An enduring question in financial economics is why anomalies—like the historical outperformance of value— persist after discovery. They might not if rational investors “arbitrage” the anomalies—trading against mispricings, buying what is cheap and underpriced, selling what is overpriced, and in the process causing the anomaly to vanish.
Some facts here align with that logic. When Russell and Vanguard introduced value-labeled index funds in 1992, investors indeed favored them early on, presumably in response to evidence of value’s higher average returns. For most of the last thirty years, however, investors favored growth, pushing growth stock valuations higher and leaving value stocks cheaper still. The invention of style index funds has had a perverse effect: rather than eliminating mispricing, the ubiquity of growth-labeled index funds has arguably increased the divergence in valuations, helping growth remain expensive relative to value.
Conclusion
Vanguard launched a pair of index funds in 1992, inspiring many imitators and giving us more than thirty years of data to examine investor beliefs about the returns to value and growth. After an initial market share advantage, investors have reliably preferred growth to value, measured either by the share of assets under management or cumulative flows. Our estimates of investor beliefs about the relative returns to growth peak at 75 basis points per annum in 1999 and now stand at 30 basis points. Those past beliefs have not been predictive of future returns and are more plausibly labeled as “sentiment” for growth and value.
References
Barnes, M., Russell Growth and Value Indexes: The enduring utility of style, Russell Investments, 2021.
Egan, M., A. J. MacKay, and H. Yang, “Recovering investor expectations from demand for index funds.” Review of Economic Studies 89, no. 5 (2022): 2559–2599.

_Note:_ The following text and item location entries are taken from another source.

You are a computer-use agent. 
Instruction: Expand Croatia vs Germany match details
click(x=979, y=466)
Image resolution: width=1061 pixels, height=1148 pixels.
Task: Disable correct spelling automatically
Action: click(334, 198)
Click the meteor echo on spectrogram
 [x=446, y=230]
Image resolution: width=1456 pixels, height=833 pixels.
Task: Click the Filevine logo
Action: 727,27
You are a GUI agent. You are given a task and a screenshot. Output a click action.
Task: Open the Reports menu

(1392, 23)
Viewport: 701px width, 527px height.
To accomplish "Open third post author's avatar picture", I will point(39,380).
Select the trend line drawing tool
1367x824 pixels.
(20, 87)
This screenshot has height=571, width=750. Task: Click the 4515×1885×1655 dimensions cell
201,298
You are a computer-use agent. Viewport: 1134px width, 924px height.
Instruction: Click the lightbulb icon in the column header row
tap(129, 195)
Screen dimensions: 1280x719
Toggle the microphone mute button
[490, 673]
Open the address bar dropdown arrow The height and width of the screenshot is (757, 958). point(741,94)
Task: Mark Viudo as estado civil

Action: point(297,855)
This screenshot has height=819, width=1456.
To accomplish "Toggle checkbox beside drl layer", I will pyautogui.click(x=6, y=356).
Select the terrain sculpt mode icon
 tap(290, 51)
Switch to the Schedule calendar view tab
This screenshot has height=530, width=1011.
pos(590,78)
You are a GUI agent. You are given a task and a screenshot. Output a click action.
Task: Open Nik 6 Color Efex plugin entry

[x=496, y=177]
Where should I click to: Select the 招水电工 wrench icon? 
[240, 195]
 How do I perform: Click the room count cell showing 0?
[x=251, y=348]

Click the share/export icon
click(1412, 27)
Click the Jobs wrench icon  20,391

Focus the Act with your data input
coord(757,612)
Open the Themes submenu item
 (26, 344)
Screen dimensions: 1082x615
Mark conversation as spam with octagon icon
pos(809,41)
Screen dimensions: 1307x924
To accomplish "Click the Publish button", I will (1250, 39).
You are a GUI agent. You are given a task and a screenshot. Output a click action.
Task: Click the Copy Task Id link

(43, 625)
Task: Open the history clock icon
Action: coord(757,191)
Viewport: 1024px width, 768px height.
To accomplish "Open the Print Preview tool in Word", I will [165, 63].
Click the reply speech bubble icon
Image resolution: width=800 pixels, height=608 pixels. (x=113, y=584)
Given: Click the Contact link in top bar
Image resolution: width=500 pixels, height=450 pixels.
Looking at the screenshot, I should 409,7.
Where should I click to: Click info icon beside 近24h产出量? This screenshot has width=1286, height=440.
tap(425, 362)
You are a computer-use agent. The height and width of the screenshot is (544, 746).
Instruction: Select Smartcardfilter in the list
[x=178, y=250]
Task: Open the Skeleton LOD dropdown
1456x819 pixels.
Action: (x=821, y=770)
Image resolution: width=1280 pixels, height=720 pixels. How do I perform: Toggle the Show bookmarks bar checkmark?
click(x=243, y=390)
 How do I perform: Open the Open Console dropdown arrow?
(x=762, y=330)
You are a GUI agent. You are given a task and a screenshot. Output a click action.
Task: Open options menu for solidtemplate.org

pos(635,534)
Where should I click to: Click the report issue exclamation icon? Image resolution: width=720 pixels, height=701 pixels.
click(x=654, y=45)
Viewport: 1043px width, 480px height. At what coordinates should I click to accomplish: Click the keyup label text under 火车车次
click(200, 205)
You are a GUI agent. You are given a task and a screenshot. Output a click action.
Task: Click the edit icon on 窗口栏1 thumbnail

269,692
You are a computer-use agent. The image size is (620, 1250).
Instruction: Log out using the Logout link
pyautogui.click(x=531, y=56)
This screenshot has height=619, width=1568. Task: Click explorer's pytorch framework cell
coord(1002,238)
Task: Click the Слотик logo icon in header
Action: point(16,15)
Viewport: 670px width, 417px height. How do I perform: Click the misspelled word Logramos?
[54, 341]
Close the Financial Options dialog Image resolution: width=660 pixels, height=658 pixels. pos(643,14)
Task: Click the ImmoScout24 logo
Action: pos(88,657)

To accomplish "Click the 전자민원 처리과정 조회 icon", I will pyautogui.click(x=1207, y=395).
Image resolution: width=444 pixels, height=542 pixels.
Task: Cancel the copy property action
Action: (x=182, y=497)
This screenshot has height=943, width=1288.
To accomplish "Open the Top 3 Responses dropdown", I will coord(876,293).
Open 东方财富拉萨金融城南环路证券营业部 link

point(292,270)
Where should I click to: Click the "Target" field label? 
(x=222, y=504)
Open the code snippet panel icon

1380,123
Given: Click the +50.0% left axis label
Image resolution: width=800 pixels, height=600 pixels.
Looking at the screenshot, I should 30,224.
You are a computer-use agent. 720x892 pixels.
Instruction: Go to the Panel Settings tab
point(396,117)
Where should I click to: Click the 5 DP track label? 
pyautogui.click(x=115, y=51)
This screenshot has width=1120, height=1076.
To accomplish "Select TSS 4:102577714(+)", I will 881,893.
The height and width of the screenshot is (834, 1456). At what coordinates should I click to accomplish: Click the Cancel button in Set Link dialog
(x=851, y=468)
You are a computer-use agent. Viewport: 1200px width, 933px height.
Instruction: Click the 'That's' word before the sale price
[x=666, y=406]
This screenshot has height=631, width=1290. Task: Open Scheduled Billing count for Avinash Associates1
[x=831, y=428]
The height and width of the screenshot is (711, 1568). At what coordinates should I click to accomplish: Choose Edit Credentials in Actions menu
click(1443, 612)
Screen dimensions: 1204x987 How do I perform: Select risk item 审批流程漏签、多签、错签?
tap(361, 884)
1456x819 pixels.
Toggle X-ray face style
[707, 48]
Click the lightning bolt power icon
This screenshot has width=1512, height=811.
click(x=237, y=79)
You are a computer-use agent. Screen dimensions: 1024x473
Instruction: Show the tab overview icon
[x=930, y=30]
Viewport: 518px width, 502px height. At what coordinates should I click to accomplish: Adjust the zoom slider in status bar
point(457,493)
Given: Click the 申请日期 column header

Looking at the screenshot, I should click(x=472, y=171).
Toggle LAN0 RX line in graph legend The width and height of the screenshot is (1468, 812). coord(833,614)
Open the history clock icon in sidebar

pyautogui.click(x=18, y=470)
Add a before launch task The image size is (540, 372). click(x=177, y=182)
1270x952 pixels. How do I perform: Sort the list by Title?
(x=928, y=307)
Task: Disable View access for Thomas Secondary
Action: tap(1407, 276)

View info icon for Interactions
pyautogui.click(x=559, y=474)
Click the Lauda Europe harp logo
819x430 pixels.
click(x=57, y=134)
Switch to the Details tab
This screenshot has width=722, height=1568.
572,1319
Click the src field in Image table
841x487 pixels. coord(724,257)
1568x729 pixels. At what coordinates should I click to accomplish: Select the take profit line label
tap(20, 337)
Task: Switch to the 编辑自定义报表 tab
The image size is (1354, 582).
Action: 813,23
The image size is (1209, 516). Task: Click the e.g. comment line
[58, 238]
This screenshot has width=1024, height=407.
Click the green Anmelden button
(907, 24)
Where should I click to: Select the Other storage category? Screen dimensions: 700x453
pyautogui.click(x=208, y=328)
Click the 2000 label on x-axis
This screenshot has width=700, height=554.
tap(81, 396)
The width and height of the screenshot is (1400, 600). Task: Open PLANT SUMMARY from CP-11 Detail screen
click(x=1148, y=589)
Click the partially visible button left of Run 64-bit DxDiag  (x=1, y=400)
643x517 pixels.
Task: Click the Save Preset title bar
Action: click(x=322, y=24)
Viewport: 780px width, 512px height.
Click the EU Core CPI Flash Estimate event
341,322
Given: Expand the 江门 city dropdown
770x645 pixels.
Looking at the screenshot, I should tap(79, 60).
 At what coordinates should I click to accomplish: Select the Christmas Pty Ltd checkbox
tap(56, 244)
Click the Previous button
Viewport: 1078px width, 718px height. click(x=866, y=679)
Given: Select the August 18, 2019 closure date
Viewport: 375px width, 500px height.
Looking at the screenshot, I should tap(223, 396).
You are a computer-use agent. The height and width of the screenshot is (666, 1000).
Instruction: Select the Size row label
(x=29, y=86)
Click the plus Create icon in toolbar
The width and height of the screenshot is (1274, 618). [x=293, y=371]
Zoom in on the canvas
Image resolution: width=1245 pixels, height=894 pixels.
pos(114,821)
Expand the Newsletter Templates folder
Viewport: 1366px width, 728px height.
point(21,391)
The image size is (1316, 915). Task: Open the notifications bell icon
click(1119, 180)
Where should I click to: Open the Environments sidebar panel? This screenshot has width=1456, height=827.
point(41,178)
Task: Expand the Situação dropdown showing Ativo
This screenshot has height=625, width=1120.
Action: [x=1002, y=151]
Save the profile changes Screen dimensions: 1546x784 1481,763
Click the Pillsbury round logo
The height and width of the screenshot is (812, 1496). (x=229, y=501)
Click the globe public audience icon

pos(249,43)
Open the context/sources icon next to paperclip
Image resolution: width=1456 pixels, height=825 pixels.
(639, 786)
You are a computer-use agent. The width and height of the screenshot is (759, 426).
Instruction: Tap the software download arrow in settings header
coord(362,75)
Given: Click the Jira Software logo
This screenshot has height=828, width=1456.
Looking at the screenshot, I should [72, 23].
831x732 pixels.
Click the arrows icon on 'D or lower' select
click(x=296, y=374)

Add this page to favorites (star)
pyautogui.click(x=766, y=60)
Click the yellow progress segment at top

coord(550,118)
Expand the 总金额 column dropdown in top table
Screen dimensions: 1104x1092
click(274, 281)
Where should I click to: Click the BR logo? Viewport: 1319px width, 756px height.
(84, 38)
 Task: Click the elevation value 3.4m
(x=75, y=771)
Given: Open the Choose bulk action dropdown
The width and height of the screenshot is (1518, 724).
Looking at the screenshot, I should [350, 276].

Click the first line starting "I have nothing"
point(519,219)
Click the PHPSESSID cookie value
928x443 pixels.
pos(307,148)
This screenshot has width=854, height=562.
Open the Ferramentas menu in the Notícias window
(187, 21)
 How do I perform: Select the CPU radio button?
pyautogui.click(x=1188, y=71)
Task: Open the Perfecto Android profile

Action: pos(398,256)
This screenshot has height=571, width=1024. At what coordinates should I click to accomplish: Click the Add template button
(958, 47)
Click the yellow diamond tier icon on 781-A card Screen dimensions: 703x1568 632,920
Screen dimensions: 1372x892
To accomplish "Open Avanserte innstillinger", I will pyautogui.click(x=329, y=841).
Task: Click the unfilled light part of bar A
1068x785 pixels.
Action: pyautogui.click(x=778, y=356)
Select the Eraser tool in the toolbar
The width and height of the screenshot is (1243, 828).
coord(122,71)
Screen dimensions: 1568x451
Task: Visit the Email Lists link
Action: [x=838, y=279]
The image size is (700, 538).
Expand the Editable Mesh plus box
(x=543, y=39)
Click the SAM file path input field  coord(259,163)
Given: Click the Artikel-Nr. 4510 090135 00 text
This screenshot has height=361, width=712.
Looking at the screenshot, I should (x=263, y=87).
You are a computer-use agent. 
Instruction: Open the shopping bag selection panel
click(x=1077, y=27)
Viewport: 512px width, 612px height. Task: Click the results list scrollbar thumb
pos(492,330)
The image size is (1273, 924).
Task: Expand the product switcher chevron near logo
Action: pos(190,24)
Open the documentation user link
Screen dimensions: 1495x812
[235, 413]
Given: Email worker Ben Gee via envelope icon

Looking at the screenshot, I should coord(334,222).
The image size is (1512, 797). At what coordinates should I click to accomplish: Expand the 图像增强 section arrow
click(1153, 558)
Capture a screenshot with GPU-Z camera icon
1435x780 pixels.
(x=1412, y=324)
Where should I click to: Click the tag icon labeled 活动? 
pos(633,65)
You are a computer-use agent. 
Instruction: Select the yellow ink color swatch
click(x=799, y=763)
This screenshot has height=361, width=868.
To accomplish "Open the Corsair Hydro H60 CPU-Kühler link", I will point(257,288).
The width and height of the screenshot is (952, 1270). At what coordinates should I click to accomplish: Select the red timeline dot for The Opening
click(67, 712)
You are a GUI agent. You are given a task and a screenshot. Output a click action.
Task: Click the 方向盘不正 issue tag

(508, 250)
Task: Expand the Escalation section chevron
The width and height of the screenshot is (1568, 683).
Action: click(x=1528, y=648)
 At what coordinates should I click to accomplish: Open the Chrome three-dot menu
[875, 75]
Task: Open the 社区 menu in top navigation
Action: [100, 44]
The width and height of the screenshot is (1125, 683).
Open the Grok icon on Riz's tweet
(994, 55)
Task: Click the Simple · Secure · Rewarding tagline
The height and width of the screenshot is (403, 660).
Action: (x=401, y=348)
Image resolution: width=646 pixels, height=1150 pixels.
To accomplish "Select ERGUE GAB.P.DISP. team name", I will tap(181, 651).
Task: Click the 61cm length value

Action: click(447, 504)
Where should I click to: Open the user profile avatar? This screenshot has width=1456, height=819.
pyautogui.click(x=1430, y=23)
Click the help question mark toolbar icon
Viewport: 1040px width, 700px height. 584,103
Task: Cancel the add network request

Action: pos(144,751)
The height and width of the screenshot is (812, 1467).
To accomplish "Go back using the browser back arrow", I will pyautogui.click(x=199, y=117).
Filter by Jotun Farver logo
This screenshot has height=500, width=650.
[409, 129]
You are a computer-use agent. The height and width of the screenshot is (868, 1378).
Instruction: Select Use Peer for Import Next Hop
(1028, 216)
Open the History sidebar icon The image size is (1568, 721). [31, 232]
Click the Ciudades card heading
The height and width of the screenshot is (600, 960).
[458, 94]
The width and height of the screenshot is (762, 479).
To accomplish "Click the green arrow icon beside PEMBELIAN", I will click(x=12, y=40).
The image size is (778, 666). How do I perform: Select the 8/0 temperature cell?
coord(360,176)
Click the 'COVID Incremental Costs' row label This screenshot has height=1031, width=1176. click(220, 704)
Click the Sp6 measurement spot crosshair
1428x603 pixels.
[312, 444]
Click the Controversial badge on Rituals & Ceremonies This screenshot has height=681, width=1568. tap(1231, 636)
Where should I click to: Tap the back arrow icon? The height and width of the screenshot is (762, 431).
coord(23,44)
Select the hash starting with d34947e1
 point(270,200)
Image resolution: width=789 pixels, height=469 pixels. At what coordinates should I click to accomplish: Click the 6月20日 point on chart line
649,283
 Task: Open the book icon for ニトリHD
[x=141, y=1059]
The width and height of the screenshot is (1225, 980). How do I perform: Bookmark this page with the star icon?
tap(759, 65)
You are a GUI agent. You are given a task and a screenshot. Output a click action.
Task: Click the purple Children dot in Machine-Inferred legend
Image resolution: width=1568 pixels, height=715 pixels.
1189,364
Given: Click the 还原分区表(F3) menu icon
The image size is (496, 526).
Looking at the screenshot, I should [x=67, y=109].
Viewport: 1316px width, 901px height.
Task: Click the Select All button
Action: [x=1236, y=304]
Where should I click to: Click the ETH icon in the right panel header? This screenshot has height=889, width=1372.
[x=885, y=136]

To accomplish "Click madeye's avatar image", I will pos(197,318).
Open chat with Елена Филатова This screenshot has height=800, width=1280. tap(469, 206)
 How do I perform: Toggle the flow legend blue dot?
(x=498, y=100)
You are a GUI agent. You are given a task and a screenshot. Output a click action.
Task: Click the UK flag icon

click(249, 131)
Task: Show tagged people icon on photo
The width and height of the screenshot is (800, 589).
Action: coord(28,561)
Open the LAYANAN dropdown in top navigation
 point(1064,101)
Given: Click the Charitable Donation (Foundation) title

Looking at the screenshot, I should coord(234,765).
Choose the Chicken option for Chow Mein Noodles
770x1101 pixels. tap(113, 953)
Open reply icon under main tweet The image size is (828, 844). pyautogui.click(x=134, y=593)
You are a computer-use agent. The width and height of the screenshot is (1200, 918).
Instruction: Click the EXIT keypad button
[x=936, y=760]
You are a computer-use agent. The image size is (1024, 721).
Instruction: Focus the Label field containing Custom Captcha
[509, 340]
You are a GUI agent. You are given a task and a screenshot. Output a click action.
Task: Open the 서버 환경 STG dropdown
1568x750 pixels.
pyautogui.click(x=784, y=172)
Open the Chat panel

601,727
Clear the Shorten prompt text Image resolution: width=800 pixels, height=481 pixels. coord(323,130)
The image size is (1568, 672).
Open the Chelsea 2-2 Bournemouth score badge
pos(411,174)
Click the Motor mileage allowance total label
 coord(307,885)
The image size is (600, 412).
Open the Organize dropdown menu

Fama, E. F. and K. R. French, “The cross-section of expected stock returns.” Journal of Finance 47, no. 2 (1992): 427–465.
Fisher, P. A., “Common Stocks and Uncommon Profits,” (Harper & Brothers, 1958).
Graham, B. and D. L. Dodd, “Security Analysis,” (McGraw-Hill, 1934).
Rekenthaler, J., Vanguard’s other index-fund invention: Should Jack Bogle have lamented his subsequent creation?, Morningstar, May 27, 2022.
Endnotes
- Discussion of Russell's motivations is based on Barnes (2021).
- See Rekenthaler (2022), for example.
- See Egan, MacKay and Yang (2022), for an example.
- The longer version of this piece, Investor Sentiment for Value and Growth, Acadian, December 2024, describes the methodology in detail.
- The longer version of this piece considers the wealth loss to Vanguard investors specifically from poor timing across growth and value (estimated to be a modest 29 basis points per year over the full period) and poor market timing of flows into growth versus value funds (estimated to be 74 basis points per year worse for growth investors).